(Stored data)
***

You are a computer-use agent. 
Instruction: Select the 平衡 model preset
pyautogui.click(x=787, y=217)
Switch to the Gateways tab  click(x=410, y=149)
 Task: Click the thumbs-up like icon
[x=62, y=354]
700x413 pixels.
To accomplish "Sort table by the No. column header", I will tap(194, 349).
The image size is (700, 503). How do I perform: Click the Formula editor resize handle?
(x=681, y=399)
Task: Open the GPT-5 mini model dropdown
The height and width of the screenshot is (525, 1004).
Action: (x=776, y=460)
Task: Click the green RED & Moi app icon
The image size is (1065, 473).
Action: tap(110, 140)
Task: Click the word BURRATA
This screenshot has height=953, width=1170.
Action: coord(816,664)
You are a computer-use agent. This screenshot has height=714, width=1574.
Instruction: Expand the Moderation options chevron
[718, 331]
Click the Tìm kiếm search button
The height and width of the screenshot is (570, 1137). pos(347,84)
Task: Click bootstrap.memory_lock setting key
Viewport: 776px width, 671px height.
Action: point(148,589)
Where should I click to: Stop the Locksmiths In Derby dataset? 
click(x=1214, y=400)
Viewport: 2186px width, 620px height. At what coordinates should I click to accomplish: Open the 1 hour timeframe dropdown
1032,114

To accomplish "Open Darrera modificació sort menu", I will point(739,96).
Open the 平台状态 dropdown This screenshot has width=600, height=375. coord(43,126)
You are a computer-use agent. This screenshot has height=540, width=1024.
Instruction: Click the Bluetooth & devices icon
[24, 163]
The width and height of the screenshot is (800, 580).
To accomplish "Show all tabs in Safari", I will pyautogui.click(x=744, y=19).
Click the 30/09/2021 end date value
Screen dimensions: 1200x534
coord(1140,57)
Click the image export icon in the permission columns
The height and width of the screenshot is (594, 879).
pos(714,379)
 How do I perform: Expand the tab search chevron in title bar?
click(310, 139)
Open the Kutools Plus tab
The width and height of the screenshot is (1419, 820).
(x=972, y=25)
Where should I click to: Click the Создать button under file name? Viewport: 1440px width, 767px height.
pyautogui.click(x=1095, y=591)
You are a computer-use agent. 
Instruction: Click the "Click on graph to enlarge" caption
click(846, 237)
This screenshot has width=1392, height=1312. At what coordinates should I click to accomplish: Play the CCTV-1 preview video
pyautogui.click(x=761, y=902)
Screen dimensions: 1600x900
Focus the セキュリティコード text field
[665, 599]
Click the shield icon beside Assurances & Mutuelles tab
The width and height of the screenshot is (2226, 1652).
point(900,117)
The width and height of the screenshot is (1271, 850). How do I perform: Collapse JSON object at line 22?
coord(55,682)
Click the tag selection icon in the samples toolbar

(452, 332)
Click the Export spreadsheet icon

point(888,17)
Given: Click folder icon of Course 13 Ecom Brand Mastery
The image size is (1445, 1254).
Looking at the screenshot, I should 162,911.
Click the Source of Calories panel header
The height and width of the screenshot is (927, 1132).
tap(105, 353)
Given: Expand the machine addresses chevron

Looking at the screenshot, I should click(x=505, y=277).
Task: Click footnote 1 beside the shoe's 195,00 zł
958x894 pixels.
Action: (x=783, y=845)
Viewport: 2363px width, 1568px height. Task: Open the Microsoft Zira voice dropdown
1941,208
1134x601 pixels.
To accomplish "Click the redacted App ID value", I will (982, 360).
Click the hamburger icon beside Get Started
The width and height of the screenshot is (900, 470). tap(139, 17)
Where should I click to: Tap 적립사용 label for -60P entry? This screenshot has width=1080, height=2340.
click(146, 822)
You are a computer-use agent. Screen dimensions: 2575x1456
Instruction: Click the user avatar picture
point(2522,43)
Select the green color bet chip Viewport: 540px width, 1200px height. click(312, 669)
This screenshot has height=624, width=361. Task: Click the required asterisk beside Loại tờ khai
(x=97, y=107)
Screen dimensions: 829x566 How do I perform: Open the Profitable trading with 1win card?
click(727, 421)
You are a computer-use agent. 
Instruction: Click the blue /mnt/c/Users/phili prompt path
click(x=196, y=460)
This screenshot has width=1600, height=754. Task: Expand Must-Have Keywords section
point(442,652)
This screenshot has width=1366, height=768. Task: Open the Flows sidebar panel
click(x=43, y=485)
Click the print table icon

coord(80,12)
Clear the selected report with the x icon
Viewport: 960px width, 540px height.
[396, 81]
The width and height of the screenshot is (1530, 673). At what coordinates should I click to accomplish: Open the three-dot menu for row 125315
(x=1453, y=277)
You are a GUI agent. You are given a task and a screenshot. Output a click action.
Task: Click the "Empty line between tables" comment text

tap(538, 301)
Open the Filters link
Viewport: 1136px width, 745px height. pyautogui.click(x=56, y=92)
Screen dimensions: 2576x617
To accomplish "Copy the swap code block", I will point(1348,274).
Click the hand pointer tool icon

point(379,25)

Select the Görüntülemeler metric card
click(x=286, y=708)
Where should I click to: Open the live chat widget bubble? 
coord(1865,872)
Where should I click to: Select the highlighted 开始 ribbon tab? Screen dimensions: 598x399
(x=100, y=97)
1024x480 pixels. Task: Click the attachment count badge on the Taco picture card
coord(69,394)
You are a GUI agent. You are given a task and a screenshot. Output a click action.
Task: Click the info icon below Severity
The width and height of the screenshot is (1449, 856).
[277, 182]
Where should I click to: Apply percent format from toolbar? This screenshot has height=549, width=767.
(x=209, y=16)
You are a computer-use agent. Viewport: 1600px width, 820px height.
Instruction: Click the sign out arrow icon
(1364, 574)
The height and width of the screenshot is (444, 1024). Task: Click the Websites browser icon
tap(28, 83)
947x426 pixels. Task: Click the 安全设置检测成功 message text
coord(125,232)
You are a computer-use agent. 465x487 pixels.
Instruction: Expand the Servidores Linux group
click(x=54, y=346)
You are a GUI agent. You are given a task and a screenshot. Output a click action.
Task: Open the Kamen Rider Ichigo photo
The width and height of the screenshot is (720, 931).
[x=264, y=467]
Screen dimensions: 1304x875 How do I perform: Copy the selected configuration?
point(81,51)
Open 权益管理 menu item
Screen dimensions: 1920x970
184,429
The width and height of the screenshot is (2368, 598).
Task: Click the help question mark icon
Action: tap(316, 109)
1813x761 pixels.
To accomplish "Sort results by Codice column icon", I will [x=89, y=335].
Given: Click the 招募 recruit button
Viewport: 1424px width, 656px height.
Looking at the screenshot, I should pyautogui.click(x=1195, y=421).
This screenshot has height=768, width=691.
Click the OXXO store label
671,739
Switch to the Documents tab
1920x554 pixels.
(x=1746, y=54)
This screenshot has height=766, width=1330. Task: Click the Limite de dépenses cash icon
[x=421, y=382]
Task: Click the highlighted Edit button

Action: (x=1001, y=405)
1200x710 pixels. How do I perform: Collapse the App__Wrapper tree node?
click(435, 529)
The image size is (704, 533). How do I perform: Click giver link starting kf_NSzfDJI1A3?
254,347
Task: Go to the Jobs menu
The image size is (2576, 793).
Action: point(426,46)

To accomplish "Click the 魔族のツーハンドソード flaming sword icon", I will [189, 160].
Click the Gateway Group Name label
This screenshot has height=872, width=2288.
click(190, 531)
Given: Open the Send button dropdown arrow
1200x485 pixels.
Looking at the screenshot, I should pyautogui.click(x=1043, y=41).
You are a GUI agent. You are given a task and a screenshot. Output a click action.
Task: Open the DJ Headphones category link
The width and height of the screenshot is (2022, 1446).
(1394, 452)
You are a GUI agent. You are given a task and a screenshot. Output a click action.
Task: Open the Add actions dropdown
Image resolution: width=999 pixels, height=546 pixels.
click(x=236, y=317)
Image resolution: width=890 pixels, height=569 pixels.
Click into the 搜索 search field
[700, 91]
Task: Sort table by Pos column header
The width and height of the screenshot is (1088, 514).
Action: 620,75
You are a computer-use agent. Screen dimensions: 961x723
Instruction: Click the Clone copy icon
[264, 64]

***

● WHAT YOU WILL DO
From the entries above, give again exactly the lines running from the line with "947x426 pixels. Task: Click" to the line with "Open 权益管理 menu item"; include both of those lines.

● SOLVED PROBLEM
947x426 pixels. Task: Click the 安全设置检测成功 message text
coord(125,232)
You are a computer-use agent. 465x487 pixels.
Instruction: Expand the Servidores Linux group
click(x=54, y=346)
You are a GUI agent. You are given a task and a screenshot. Output a click action.
Task: Open the Kamen Rider Ichigo photo
The width and height of the screenshot is (720, 931).
[x=264, y=467]
Screen dimensions: 1304x875 How do I perform: Copy the selected configuration?
point(81,51)
Open 权益管理 menu item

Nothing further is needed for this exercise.